On Tuesday, 27 June 2023 at 09:31:50 UTC, Sergey wrote:
>On Monday, 26 June 2023 at 20:22:24 UTC, Cecil Ward wrote:
>Anyone up for it?
Hi. Every problem from this set of benchmarks has D solution https://programming-language-benchmarks.vercel.app/
...
Nice link.
Also GDC and LDC have their special things for vectorizations. And maybe Bruce Carneal could share some examples/benchmarks of them.
The TL;DR from my auto vectorization explorations is that GDC and LDC are very close in performance with GDC having a slight edge when doing some patterned "gathers" (like pulling elements from an RGGB Bayer pattern) and in exploiting the per-lane capabilities of later AVX-512 although I expect LDC will match it there pretty soon. Anecdotally it appears that they'll both do very well on SVE2 and RVV platforms.

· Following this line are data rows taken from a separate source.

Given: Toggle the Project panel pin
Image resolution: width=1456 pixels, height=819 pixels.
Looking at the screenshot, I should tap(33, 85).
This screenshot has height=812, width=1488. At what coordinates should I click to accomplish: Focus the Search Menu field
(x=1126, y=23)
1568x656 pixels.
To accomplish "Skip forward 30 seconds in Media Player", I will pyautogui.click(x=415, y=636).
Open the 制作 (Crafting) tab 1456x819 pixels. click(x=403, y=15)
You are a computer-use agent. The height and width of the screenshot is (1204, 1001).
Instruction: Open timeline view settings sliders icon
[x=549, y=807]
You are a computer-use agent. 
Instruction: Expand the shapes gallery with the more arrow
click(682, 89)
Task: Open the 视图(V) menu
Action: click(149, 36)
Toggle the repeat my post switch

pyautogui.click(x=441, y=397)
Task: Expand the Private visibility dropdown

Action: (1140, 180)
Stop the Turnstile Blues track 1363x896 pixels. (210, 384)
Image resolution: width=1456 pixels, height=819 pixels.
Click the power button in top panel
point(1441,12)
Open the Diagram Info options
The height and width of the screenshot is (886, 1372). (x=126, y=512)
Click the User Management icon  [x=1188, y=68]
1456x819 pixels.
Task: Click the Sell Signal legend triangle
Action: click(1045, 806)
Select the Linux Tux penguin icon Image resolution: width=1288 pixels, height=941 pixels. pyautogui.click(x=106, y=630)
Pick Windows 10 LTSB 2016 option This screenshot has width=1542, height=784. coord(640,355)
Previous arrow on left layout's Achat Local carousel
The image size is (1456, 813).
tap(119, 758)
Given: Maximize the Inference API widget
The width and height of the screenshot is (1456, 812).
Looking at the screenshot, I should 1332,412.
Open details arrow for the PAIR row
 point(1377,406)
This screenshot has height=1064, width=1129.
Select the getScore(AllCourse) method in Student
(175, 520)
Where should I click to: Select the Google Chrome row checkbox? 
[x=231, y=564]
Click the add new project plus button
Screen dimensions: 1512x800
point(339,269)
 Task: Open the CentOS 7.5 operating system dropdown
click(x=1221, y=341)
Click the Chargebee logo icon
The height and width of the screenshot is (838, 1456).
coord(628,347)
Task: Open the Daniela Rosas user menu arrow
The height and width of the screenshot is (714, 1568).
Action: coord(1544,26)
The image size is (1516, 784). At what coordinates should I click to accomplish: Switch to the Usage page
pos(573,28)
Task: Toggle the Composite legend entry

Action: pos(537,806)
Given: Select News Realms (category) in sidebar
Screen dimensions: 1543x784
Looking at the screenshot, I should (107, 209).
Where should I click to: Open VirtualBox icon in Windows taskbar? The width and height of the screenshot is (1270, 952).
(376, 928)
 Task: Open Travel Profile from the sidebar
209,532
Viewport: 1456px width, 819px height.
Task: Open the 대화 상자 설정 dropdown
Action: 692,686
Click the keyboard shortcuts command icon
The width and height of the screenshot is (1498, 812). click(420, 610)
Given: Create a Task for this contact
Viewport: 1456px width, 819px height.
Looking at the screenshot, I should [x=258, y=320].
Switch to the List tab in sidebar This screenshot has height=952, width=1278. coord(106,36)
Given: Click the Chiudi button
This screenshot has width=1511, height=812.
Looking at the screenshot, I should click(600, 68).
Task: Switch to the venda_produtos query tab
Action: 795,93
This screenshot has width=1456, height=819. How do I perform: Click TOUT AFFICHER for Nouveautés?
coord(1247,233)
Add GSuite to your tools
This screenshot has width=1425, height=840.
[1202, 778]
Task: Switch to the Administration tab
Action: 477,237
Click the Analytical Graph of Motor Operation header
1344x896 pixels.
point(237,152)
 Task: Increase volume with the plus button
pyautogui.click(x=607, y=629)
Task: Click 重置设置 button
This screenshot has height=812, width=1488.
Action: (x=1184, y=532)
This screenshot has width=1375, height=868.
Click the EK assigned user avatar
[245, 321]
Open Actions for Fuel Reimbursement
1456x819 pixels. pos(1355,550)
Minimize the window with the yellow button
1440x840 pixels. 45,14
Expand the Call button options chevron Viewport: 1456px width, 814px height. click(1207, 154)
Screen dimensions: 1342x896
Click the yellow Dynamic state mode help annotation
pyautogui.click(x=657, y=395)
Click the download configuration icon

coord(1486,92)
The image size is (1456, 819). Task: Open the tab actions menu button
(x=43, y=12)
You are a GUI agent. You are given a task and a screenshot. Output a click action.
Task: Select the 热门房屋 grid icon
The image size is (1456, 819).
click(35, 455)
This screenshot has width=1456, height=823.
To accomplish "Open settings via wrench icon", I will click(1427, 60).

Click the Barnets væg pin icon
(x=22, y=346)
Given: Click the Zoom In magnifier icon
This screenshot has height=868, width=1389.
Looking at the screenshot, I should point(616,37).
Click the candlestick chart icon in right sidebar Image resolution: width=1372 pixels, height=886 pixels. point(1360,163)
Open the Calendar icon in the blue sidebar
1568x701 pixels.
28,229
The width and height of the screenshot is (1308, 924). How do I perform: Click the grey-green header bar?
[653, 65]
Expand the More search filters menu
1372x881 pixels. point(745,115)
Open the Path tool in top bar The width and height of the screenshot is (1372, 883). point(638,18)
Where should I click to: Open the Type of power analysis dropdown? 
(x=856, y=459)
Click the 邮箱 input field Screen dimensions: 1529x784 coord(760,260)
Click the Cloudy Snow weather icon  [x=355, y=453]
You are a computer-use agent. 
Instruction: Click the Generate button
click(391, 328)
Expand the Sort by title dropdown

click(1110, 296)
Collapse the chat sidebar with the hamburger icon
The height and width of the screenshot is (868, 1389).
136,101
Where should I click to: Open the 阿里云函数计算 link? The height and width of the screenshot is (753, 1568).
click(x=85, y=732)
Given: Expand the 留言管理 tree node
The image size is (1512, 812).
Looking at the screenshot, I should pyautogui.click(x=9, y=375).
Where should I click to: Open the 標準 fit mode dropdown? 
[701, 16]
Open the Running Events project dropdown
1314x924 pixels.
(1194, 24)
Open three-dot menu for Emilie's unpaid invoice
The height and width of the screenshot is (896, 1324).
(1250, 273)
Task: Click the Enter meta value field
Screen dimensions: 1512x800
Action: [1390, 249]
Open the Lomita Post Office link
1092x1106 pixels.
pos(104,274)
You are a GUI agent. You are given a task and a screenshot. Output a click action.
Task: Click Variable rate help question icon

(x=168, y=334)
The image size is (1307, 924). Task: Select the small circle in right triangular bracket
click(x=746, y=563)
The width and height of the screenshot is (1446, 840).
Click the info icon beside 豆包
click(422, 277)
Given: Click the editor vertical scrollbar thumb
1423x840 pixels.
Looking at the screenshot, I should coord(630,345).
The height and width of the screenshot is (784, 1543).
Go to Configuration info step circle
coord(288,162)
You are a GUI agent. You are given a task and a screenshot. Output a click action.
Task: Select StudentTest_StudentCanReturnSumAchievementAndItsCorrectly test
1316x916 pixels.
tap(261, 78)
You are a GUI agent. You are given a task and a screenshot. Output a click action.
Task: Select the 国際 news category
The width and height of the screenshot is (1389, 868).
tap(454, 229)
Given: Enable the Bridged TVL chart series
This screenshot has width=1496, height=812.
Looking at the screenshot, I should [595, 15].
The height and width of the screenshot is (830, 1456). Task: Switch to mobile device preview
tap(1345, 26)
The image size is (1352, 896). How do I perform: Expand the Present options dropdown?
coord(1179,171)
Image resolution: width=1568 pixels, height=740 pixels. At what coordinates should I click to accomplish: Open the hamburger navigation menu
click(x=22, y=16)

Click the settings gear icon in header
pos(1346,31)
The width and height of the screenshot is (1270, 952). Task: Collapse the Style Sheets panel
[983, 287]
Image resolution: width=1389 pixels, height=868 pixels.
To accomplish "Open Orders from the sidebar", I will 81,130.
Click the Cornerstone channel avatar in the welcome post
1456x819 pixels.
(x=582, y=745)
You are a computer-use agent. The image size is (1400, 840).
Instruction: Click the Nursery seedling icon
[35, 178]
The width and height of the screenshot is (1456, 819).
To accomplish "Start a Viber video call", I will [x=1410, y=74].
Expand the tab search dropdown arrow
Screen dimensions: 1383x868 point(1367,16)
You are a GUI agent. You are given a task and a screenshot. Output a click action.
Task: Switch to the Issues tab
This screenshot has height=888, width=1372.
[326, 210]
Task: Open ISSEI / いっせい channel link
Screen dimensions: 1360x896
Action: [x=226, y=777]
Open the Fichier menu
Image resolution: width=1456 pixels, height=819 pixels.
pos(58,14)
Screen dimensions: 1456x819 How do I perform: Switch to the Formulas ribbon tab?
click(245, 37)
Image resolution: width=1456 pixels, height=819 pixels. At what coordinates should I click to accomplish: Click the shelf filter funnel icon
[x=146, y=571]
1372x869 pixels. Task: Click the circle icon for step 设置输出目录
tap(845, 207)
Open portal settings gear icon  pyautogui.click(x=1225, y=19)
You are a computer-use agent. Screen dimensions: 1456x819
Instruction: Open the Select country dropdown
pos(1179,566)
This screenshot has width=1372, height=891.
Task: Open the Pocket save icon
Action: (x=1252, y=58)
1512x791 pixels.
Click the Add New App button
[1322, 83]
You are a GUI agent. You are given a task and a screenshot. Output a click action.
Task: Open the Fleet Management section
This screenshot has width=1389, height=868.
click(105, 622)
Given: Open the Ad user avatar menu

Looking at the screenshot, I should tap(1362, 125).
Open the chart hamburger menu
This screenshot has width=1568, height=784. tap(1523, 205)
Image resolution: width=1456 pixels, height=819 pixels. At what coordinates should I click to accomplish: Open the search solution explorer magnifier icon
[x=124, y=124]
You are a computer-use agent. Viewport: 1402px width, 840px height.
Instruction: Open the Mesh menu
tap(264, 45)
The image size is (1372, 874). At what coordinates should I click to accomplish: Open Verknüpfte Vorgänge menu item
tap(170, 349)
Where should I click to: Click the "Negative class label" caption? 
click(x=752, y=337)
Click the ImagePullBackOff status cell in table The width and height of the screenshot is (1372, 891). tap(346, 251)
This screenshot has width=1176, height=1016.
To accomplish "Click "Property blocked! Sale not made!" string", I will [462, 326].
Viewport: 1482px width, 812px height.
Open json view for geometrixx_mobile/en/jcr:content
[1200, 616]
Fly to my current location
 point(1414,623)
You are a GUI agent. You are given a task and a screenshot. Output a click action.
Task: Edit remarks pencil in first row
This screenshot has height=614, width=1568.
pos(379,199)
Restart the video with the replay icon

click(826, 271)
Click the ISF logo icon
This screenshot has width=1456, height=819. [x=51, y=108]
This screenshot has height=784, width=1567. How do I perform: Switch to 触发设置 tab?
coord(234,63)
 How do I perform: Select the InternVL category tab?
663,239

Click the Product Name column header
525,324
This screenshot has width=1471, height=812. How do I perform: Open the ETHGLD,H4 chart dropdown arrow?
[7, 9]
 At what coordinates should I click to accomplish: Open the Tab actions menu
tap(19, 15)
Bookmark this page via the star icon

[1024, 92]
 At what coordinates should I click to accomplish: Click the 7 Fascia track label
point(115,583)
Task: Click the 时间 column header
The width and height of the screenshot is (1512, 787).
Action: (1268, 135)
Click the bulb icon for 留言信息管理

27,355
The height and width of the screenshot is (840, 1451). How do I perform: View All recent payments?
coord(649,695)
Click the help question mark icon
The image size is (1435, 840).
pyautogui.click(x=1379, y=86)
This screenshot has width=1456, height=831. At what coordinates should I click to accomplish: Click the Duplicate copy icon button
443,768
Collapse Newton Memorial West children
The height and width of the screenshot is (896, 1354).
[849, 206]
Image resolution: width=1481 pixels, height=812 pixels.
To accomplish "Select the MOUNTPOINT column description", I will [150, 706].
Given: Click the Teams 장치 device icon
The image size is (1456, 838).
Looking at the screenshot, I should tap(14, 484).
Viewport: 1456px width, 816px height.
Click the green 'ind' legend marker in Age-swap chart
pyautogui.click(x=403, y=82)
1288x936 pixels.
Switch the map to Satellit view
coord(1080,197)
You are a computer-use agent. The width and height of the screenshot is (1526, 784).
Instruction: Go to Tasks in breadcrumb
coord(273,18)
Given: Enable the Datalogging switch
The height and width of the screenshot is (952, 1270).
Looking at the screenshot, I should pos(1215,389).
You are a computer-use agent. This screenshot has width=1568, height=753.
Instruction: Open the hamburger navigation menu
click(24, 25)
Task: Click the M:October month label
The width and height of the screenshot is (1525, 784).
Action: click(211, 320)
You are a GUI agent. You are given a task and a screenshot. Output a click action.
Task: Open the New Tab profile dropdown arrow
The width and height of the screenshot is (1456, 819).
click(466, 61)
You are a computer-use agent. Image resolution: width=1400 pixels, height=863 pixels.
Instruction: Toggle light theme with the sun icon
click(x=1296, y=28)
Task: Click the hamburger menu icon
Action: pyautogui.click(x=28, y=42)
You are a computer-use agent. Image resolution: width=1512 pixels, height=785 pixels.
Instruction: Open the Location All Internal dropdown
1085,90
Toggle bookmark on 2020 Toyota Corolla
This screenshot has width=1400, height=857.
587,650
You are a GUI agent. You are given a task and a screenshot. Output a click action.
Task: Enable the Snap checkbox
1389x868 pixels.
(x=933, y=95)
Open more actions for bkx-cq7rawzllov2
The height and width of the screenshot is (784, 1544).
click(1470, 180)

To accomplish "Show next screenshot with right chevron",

Once you get things to unit stride form LDC and GDC are both very good. They both handle ternary expression style conditionals well, for example. You may wish to use @restrict pointers to signal independence.
Also, if you're serious about programmer friendly data parallelism on CPUs definitely take a look at mir. dcompute (LDC only) is worth a hard look for CUDA/OpenCL deployments.
Godbolt is your friend here. Have fun!